Du willst mir jetzt aber nicht erzählen, dass die Bremshebel  von 16"-Zoll Pukys (Griffweite, benötigte Handkraft und "Attraktivität" angesichts ja leider vorhandener, verlockend einfach funktionierender Rücktrittbremse) irgendwas anderes als Deko wären...



pfädchenfinder schrieb:


> Da der Vorbau nicht gepolstert ist, kauf noch nen Fullface


Ach komm...


----------



## chris5000 (25. März 2009)

dubbel schrieb:


> die haben in dem alter aber ihren spaß mit allem, was rollt.
> das beobachte ich beim beiken genau wie beim BMXen - das material ist da mehr als nebensächlich.



Stell Dich an eine beliebige Straße und "beobachte" erwachsene Radfahrer und deren Material. 
Du wirst sehen: Die meisten erwachsenen Radfahrer fahren klumpschwere, klappernde Gurken, teils sogar aus dem Baumarkt - scheinen aber auch in ihrem Alter wohl spaß mit allem zu haben, was rollt.

Darf daraus geschlossen werden, dass für Erwachsene das Material mehr als nebensächlich ist und z.B. sowas daher kompletter Overkill?

Wohl kaum.

Merke: Es gibt nicht nur "Spaß" oder "kein Spaß" sondern auch "mehr Spaß" und "weniger Spaß"


----------



## dubbel (25. März 2009)

chris5000 schrieb:


> Stell Dich an eine beliebige Straße und "beobachte" erwachsene Radfahrer und deren Material.
> Du wirst sehen: Die meisten erwachsenen Radfahrer fahren klumpschwere, klappernde Gurken, teils sogar aus dem Baumarkt - scheinen aber auch in ihrem Alter wohl spaß mit allem zu haben, was rollt.
> 
> Darf daraus geschlossen werden, dass für Erwachsene das Material mehr als nebensächlich ist und z.B. sowas daher kompletter Overkill?
> ...


die argumentation versteh ich nicht.  





chris5000 schrieb:


> Merke: Es gibt nicht nur "Spaß" oder "kein Spaß" sondern auch "mehr Spaß" und "weniger Spaß"
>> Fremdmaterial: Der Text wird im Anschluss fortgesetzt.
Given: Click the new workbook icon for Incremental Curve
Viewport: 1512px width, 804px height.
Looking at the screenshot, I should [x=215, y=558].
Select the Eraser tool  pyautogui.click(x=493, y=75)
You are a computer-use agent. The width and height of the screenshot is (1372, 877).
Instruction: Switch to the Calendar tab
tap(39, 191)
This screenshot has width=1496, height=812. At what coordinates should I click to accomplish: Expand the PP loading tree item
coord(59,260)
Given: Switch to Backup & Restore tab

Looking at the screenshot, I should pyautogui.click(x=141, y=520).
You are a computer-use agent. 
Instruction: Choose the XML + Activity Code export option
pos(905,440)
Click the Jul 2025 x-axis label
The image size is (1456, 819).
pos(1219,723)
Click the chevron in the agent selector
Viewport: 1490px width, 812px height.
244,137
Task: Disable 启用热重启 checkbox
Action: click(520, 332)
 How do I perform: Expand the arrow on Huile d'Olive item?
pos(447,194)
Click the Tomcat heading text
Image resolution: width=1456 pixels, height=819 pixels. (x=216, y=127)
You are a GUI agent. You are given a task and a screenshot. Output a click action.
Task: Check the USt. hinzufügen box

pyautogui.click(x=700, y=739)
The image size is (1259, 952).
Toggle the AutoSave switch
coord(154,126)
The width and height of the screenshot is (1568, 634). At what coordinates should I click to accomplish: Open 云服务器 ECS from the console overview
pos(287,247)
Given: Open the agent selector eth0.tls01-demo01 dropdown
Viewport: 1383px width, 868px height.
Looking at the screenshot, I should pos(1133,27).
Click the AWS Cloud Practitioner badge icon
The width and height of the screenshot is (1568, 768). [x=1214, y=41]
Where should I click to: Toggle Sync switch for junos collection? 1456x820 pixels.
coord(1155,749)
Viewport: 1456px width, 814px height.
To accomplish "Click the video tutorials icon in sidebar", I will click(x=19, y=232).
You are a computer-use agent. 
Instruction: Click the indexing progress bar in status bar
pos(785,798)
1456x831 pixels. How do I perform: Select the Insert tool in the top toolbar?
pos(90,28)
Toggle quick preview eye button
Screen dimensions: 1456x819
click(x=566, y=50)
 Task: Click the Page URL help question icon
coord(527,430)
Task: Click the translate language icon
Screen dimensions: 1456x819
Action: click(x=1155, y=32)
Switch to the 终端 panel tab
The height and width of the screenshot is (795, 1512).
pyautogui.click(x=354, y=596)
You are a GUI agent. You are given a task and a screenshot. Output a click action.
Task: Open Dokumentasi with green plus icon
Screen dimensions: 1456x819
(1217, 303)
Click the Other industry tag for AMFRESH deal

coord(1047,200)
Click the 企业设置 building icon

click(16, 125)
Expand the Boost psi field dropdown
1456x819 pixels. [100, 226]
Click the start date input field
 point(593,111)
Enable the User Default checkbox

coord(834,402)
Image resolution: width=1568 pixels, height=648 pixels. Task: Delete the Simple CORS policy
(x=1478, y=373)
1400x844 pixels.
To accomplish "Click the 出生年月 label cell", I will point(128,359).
eben. und ich war der meinung, das bei den kindern die wahl des materials nichts zu tun hat mit mehr oder weniger spaß. 
hab ich evtl. unklar ausgedrückt.


----------



## pfädchenfinder (25. März 2009)

@ chris
guckts du Laufrad mit Handbremse 
	

	
	
		
		

		
		
	


	



es ist zwar nicht Hydraulik und ohne 200er Scheibe, aber es gibt die Kinder nutzen sowas, danach auch am Rad.
stimmt: Puky Gewicht ist indiskutabel 
Die Überbewertung des Materials kommt früh genug: im Grundschulalter.


----------



## chris5000 (25. März 2009)

pfädchenfinder schrieb:


> guckts du Laufrad mit Handbremse



Da muss ich nur bei mir zu Hause gucken: 

 Und dann sehe ich sogar einen Hebel, der im Gegensatz zum Pukyhebel auch für 2-anfang-3-jährige Fingerlängen halbwegs erreichbar ist. 



pfädchenfinder schrieb:


> es ist zwar nicht Hydraulik und ohne 200er Scheibe, aber


nicht dass Missverständnisse aufkommen: Die Scheibenbremsenwildsau und das Norco halte ich auch eher für teure, besser nicht ernst zu nehmende Jokes.

Wobei: Eine HS 33 wäre glaube ich schon sehr gut geeignet, um über Jahre ab 20" oder vielleicht sogar 16" immer weiter am nächst größeren Bike verwendet zu werden...


----------



## MTB-News.de




----------



## Honkthehorn (6. April 2009)

Danke für Eure Anregungen und Meinungen zu meiner Frage.

Auch wenn ich jetzt ernsthaft darüber nachdenke mal einen Termin beim Psychiater zu machen. Mein Ego scheint ja einen ernsthaften Defekt zu haben, mein armer Sohn darf kein Puki fahren.......


----------



## chris5000 (6. April 2009)

Honkthehorn schrieb:


> mein armer Sohn darf kein Puki fahren.......



Und "darf" er denn dann Rücktritt haben? Den haben nämlich das Specialized und das Cube.
(Denn erfahrungsgemäß mögen Väter, die kein Puky mögen, auch weder Stützräder noch Rücktrittbremsen )


----------



## Honkthehorn (6. April 2009)

Mein Psychiater sagt das ein Rücktritt wahrscheinlich kein Trauma bei mir auslösen wird.
Aber das ich, durch mein billiges Bike bedingt, meine Minderwertigkeitskomplexe unterbewusst auf meinen Sohn projiziere und durch den Kauf eines eigentlich untauglichen Mode-Produktes zu kompensieren versuche macht ihm echte Sorgen.


----------